Uitspraak
:29 januari 2025
Centrale Raad van Beroep
In deze zaak gaat het om de afwijzing van het verzoek van appellante om terug te komen van het besluit van 7 juni 2012, waarbij het Uitvoeringsinstituut werknemersverzekeringen (Uwv) haar een Wajong-uitkering heeft geweigerd. Appellante stelt dat er nieuwe medische feiten zijn die haar aanvraag ondersteunen, maar de Centrale Raad van Beroep oordeelt dat deze nieuwe informatie niet relevant is voor de te beoordelen periode. De rechtbank Rotterdam had eerder geoordeeld dat het Uwv terecht het verzoek om terug te komen van het eerdere besluit heeft afgewezen.
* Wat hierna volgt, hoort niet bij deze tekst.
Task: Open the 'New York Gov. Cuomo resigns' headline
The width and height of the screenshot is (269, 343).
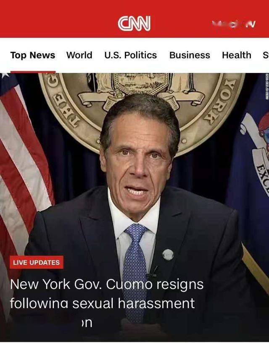Action: click(107, 284)
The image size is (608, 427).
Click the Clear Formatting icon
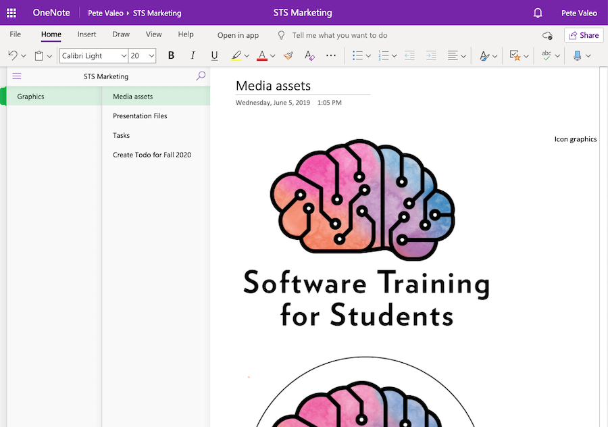(x=309, y=55)
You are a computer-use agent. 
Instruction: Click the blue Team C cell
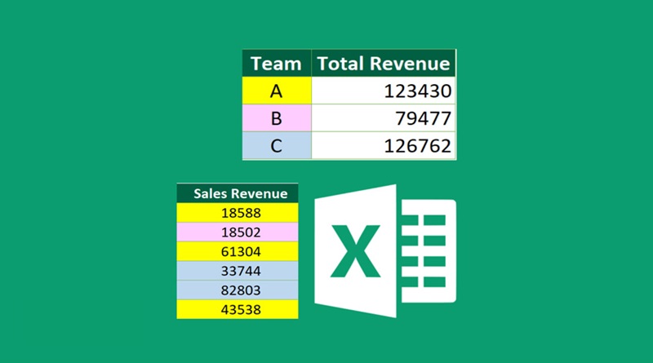coord(276,145)
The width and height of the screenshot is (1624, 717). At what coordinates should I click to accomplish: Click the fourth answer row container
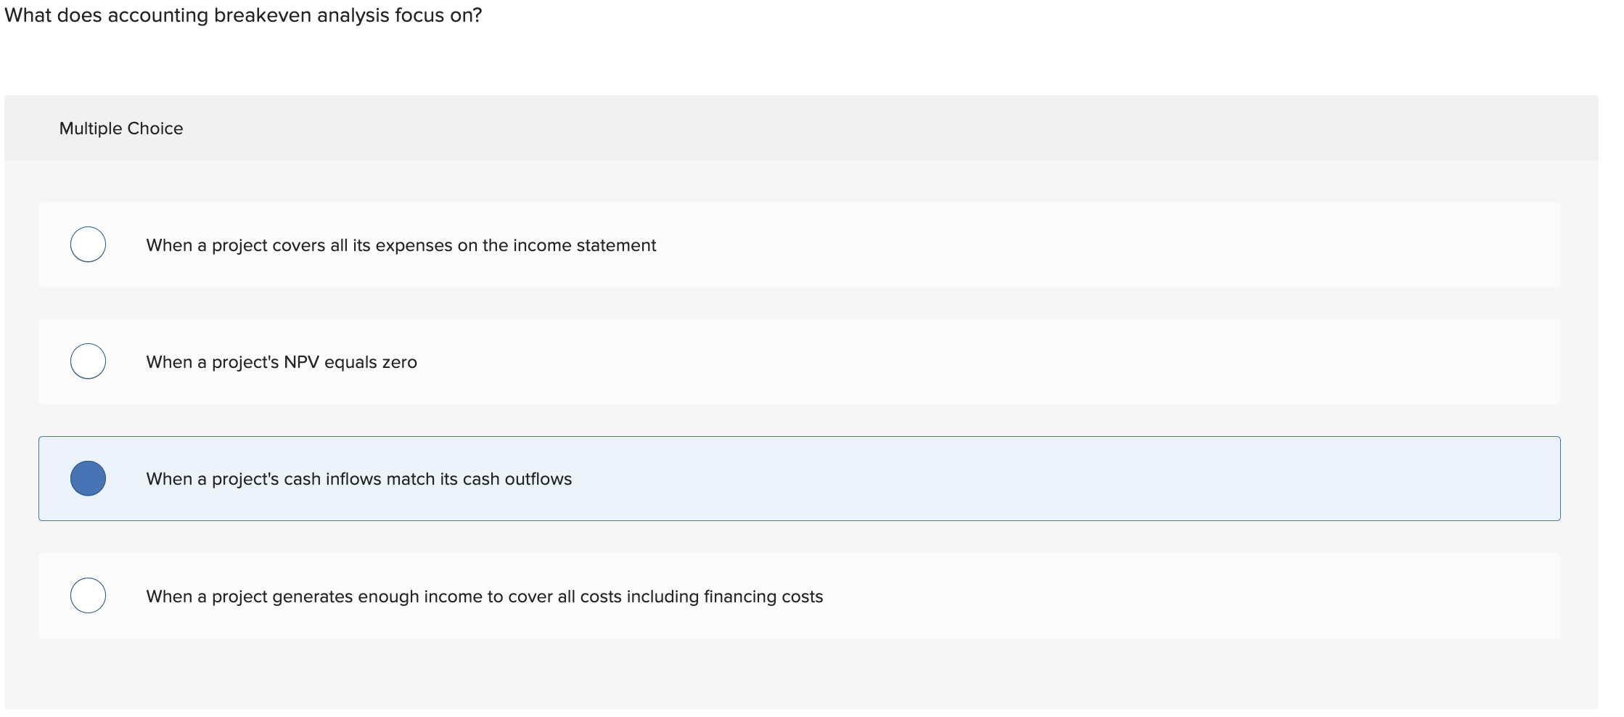(x=798, y=595)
De Raad bevestigt deze uitspraak en stelt dat de door appellante ingebrachte medische informatie geen nieuw gebleken feiten of veranderde omstandigheden bevat die aanleiding geven om het eerdere besluit te herzien. De Raad benadrukt dat de beoordeling van de situatie van appellante in 2012 moet plaatsvinden op basis van de informatie die op dat moment beschikbaar was. De Raad concludeert dat het hoger beroep van appellante niet slaagt en dat de weigering van de Wajong-uitkering in stand blijft. Appellante krijgt geen vergoeding van haar proceskosten en het betaalde griffierecht wordt niet teruggegeven.